* Start *

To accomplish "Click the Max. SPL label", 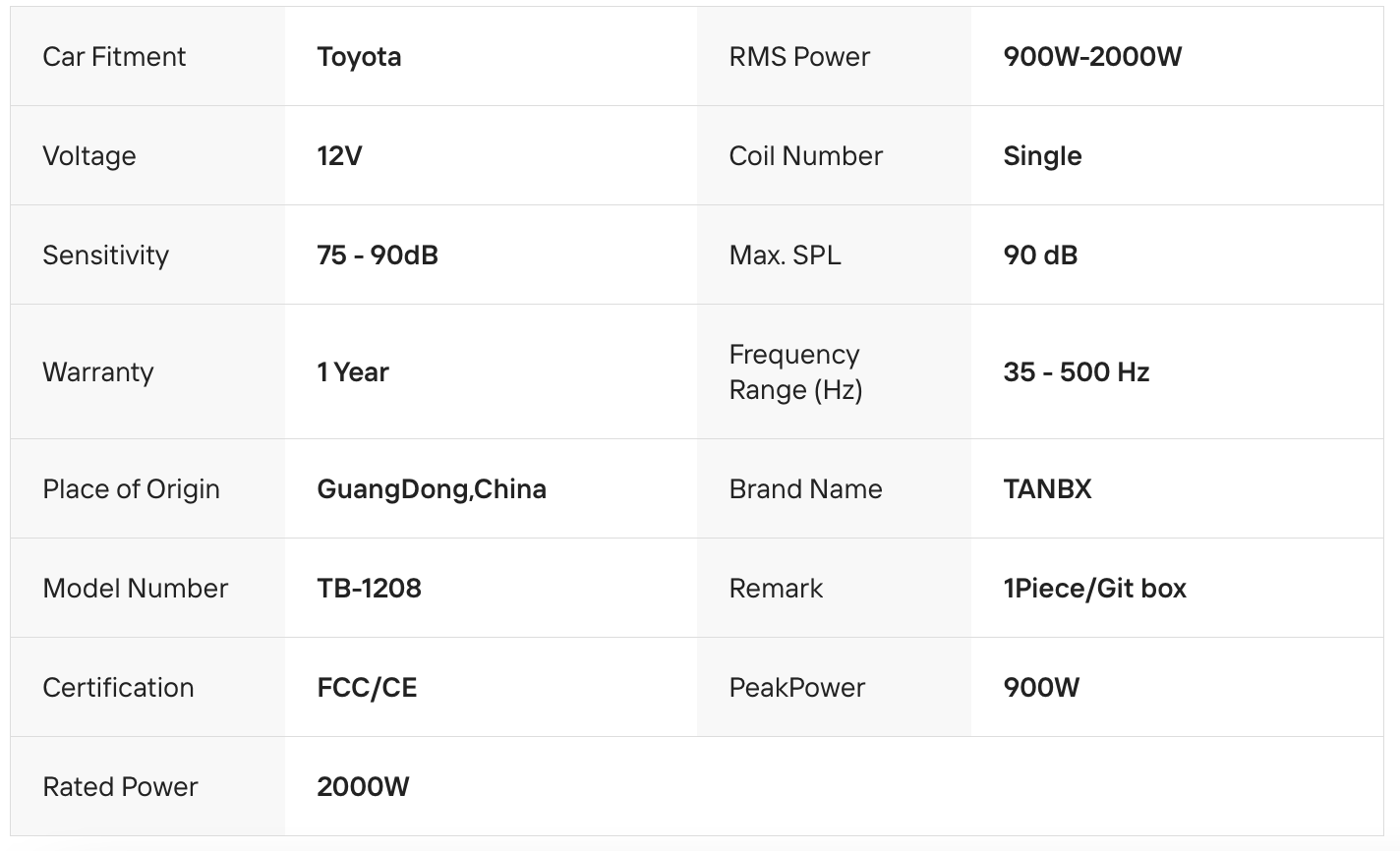I will click(x=785, y=255).
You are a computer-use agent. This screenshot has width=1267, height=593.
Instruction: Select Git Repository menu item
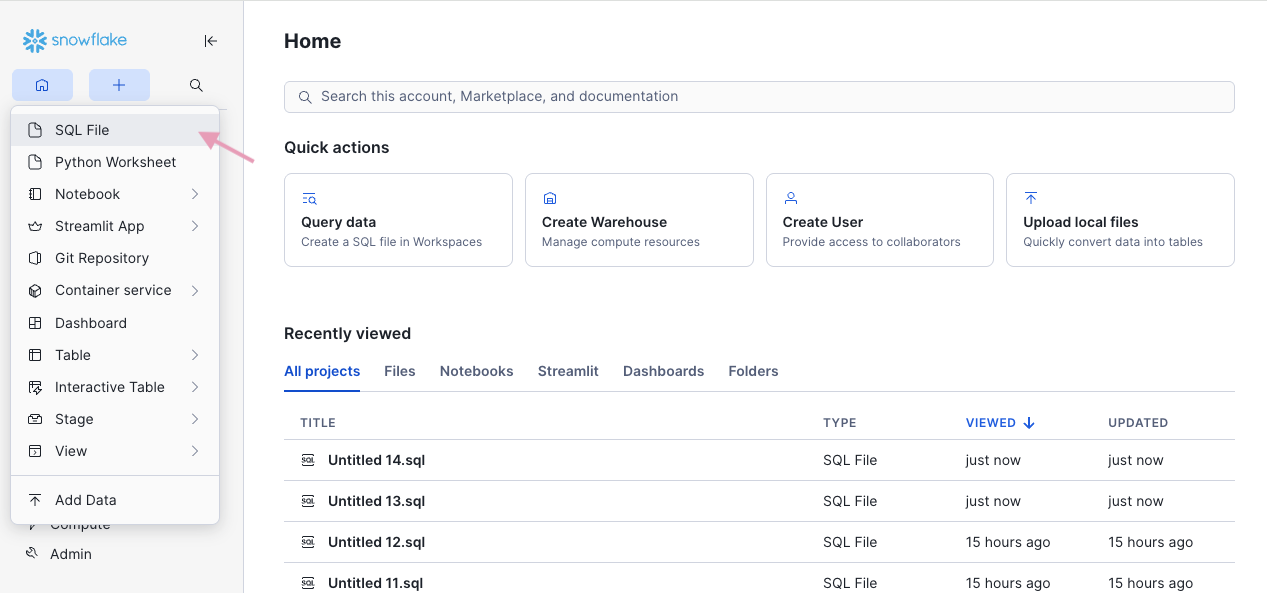tap(102, 258)
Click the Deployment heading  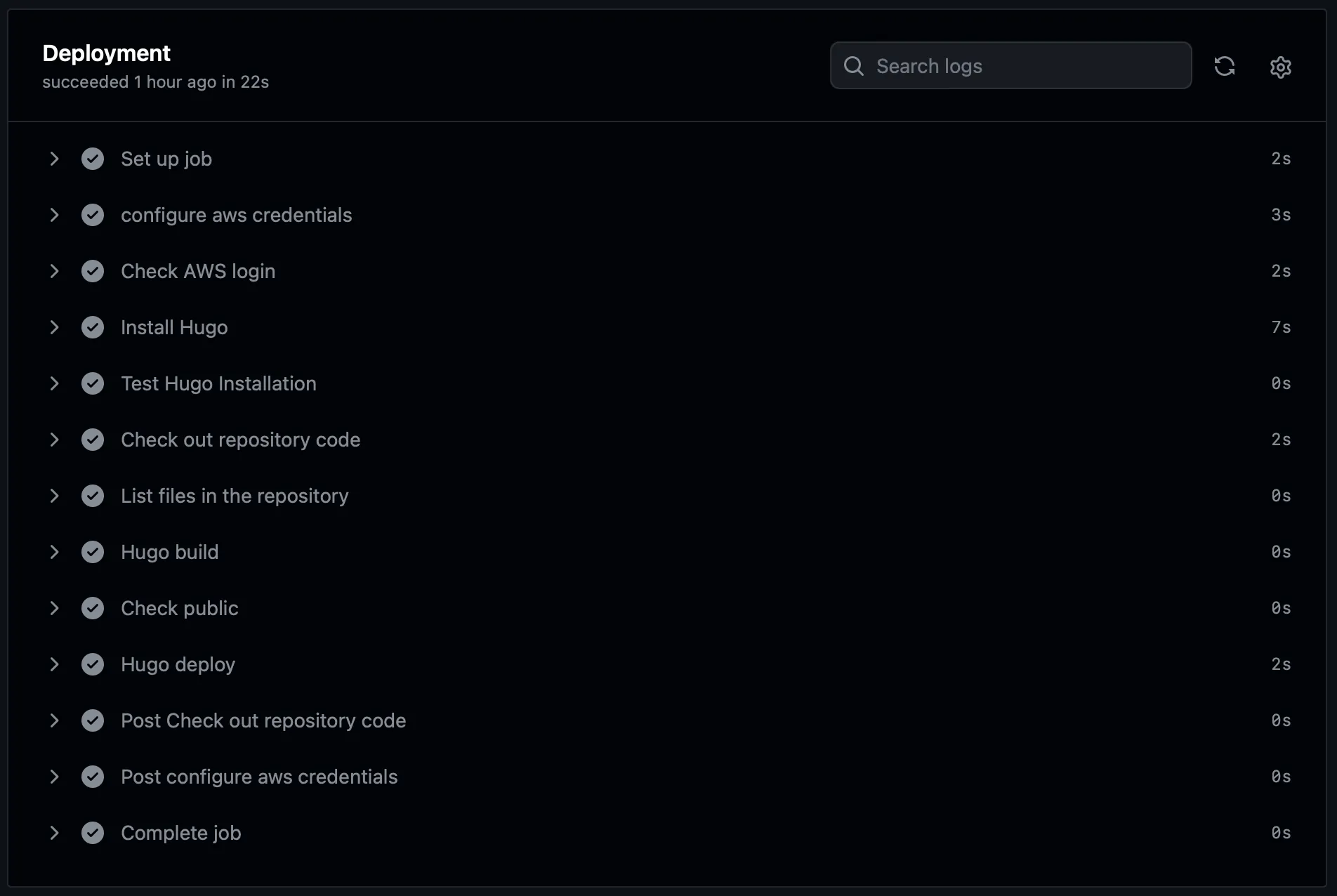[x=106, y=53]
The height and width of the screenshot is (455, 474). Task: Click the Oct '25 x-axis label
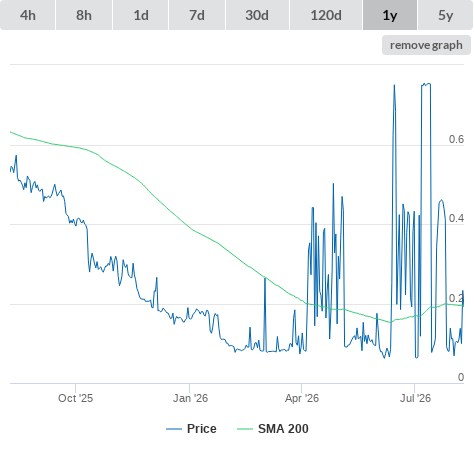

* End *

▶ Exercise aim
Please gather each line in the records above that contains the string "height", copying every such line in full. Case counts.

▶ Full answer
You are a computer-use agent. This screenshot has width=1267, height=593.
The height and width of the screenshot is (455, 474). Task: Click the Oct '25 x-axis label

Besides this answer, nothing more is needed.